Przybyli na miejsce policjanci próbowali reanimować ranną kobietę, jeszcze przed przyjazdem karetki pogotowia. Rany głowy były jednak tak rozległe, że kobieta zmarła.
- Mieliśmy zgłoszenie, że jedziemy do pobicia. Jak zajechaliśmy, to ta pani już nie żyła. Policjant próbował ją reanimować, ale ona już nie żyła. Głowę miała roztrzaskaną. Była masa krwi. Nie wiem, czym ją uderzył. Ale to była jakaś siekiera, maczeta – mówił portalowi jarocinska.pl jeden z ratowników pracujących na miejscu tragedii.

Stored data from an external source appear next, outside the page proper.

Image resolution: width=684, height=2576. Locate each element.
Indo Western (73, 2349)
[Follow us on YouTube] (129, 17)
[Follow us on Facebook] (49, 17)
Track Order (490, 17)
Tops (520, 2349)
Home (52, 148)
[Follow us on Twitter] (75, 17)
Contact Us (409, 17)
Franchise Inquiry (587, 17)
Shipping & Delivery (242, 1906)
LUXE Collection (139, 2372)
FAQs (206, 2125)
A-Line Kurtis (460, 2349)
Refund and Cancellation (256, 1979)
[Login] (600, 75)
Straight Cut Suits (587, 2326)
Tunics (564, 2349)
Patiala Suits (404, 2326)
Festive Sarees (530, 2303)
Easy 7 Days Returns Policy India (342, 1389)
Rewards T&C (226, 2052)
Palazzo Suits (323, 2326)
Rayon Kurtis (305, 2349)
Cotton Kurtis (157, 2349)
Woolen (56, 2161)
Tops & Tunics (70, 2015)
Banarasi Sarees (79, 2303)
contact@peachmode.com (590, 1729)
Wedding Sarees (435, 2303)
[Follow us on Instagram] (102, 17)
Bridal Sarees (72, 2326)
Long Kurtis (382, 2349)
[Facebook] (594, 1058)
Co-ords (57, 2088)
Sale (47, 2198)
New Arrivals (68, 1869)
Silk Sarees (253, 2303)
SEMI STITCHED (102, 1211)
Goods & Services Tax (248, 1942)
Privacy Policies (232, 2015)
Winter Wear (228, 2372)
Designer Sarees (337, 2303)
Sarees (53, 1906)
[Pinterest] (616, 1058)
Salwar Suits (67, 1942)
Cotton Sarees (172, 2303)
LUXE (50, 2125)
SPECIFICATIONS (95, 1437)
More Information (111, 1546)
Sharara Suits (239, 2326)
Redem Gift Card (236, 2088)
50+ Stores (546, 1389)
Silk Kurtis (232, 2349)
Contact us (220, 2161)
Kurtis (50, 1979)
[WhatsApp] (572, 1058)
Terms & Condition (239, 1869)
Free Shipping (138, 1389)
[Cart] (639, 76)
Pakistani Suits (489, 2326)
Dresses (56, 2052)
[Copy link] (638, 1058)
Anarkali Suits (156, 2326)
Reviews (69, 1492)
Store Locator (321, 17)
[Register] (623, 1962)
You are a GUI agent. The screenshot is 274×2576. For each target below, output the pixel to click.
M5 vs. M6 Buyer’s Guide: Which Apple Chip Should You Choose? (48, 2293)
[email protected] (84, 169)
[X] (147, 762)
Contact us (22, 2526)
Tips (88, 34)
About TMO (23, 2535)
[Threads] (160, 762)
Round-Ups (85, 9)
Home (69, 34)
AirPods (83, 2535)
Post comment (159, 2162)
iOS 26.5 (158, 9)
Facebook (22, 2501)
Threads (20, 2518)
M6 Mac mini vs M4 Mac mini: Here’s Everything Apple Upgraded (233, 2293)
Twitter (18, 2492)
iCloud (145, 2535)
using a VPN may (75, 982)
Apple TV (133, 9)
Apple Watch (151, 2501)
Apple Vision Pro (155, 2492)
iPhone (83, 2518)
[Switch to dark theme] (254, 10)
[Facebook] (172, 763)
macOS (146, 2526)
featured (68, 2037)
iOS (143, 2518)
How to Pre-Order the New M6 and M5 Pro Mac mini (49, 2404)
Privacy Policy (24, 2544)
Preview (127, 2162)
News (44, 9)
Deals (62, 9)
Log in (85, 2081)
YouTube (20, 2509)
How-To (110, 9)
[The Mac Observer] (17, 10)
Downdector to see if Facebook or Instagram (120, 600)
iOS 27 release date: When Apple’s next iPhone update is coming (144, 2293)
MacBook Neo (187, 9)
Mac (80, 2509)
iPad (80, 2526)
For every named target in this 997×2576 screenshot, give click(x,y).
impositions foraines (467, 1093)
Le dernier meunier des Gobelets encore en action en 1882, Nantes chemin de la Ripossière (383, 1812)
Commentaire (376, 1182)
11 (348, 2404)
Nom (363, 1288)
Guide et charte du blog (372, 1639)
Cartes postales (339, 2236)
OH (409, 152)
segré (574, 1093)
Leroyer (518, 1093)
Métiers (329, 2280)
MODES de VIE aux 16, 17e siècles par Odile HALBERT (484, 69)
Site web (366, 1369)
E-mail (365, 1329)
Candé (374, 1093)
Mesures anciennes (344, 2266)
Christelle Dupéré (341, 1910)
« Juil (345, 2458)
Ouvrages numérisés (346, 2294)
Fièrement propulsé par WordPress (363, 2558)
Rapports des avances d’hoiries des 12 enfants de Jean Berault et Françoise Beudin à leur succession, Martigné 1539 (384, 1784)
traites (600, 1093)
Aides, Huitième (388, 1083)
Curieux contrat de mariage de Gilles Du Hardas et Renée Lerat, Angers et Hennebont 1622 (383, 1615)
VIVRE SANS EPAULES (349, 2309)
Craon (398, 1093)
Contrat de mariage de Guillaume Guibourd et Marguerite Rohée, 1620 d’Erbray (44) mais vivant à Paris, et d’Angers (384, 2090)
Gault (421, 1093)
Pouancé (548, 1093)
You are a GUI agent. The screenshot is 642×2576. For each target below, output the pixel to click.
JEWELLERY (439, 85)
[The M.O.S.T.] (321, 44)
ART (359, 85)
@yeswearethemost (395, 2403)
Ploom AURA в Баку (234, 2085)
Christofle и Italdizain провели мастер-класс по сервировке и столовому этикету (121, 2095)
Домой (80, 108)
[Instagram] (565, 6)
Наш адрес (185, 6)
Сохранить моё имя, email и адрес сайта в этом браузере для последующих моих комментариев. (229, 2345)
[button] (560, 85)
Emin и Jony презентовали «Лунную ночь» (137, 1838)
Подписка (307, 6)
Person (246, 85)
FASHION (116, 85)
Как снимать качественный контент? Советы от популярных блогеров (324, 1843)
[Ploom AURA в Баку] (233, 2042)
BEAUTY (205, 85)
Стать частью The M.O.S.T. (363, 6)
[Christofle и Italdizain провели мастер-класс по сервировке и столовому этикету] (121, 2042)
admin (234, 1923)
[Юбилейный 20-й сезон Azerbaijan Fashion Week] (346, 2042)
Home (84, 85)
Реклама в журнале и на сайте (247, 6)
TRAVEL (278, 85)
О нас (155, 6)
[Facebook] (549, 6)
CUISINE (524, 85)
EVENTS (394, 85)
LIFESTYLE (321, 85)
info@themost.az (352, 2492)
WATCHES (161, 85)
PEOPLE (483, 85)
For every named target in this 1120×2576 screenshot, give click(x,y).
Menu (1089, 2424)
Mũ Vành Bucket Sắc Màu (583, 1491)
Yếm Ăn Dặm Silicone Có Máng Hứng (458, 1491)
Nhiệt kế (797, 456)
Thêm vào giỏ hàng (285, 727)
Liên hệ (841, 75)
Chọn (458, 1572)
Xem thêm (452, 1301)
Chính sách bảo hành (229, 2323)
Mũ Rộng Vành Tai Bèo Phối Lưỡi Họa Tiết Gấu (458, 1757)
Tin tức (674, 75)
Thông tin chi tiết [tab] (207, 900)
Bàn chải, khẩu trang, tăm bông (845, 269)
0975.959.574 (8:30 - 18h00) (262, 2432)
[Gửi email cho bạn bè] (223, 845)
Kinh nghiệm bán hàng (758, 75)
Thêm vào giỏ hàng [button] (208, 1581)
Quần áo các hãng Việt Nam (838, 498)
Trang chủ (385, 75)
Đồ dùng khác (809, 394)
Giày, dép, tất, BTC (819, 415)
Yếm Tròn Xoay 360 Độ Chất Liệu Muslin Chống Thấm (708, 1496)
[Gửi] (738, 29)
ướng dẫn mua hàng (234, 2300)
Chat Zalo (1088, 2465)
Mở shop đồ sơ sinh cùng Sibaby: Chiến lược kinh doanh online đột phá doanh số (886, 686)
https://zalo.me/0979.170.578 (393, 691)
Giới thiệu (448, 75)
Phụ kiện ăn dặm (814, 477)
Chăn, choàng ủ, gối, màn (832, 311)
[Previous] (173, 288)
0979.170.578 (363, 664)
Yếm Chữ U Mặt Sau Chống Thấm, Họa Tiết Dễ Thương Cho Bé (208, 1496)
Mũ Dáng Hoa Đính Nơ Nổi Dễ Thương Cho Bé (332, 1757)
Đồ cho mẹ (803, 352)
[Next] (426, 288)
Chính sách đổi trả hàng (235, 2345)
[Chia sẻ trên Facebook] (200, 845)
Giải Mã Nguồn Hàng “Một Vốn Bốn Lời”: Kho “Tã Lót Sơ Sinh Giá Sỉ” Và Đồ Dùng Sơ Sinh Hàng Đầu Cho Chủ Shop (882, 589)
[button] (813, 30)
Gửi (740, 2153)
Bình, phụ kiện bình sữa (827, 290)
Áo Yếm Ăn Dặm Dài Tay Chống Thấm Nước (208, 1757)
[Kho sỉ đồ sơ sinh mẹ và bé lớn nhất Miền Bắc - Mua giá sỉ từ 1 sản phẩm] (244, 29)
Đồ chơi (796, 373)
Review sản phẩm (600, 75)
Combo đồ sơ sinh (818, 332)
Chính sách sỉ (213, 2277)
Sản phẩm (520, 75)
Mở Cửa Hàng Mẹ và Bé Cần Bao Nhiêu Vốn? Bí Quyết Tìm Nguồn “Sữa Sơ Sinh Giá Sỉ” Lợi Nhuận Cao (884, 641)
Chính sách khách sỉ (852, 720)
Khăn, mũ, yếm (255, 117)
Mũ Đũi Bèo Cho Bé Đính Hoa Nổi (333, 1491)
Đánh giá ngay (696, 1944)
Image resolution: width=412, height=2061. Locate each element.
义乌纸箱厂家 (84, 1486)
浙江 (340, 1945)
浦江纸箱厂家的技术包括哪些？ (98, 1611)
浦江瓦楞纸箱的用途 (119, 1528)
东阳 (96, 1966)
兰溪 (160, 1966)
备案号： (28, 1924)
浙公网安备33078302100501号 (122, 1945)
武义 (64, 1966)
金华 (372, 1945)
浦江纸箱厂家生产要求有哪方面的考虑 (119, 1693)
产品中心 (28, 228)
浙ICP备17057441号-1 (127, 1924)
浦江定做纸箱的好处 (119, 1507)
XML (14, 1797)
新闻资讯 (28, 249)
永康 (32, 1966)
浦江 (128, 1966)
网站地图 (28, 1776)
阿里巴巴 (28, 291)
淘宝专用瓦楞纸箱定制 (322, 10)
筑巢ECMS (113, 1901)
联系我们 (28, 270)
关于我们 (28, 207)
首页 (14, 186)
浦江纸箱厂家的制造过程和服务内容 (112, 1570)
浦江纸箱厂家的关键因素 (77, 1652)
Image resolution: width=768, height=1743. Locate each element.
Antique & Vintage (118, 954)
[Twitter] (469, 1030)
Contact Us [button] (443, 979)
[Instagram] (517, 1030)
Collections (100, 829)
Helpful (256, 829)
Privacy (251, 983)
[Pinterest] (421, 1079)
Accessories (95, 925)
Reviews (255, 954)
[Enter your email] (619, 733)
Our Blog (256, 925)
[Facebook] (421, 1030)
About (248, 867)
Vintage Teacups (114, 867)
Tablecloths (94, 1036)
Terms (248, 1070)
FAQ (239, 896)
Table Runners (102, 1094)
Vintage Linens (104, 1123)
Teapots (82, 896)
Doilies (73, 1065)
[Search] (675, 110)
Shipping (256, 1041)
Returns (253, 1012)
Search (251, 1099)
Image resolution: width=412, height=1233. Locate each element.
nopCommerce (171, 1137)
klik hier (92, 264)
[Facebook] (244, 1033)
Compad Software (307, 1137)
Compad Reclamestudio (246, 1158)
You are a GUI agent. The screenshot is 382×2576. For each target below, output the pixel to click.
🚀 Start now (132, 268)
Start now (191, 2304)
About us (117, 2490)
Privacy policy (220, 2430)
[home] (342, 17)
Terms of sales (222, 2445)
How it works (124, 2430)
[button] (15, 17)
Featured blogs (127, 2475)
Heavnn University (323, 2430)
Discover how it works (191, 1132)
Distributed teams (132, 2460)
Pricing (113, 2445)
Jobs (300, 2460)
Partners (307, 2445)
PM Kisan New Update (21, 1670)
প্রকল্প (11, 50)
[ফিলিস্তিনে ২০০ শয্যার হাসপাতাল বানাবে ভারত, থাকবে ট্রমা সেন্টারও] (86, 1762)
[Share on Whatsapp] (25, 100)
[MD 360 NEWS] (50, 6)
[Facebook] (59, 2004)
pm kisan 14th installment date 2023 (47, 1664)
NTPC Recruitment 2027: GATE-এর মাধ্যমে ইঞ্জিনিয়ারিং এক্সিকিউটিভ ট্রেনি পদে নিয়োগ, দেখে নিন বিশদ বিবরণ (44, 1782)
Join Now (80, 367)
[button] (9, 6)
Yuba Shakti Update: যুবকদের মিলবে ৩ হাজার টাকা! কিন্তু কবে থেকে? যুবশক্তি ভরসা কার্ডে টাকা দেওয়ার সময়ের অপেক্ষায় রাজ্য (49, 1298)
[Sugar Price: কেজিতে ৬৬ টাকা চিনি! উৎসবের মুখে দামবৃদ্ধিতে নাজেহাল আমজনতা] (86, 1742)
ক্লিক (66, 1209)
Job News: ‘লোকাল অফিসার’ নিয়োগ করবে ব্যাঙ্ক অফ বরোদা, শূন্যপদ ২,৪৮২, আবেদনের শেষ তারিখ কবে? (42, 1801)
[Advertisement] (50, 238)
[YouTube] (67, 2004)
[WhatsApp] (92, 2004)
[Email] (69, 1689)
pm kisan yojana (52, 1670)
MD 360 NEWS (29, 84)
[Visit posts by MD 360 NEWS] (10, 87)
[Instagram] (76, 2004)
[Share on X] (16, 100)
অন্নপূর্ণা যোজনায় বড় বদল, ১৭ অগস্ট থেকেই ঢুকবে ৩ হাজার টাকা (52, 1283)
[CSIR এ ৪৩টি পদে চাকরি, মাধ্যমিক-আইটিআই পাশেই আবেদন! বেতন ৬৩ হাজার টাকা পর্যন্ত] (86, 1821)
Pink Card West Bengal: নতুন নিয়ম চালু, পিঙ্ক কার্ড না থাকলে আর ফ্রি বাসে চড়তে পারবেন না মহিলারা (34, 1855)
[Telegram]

Policjanci zabezpieczyli m.in. nagrania monitoringu wizyjnego, przesłuchano też świadków. Śledczy szybko wpadli na ślad podejrzanego, który doprowadził ich do Poznania. Policja ustaliła, że zaraz po ataku na jarociniankę sprawca pojechał do Poznania. Gdy do jego drzwi zapukała policja, okazało się, że 60 – latek już nie żyje.
- Okoliczności jego śmierci mogą wskazywać na śmierć samobójczą – mówi Maciej Meler z Prokuratury Okręgowej w Ostrowie Wlkp.
Sąsiedzi zmarłej 57- latki twierdzą, że kobieta już wcześniej nachodzona była przez nieznajomego im mężczyznę.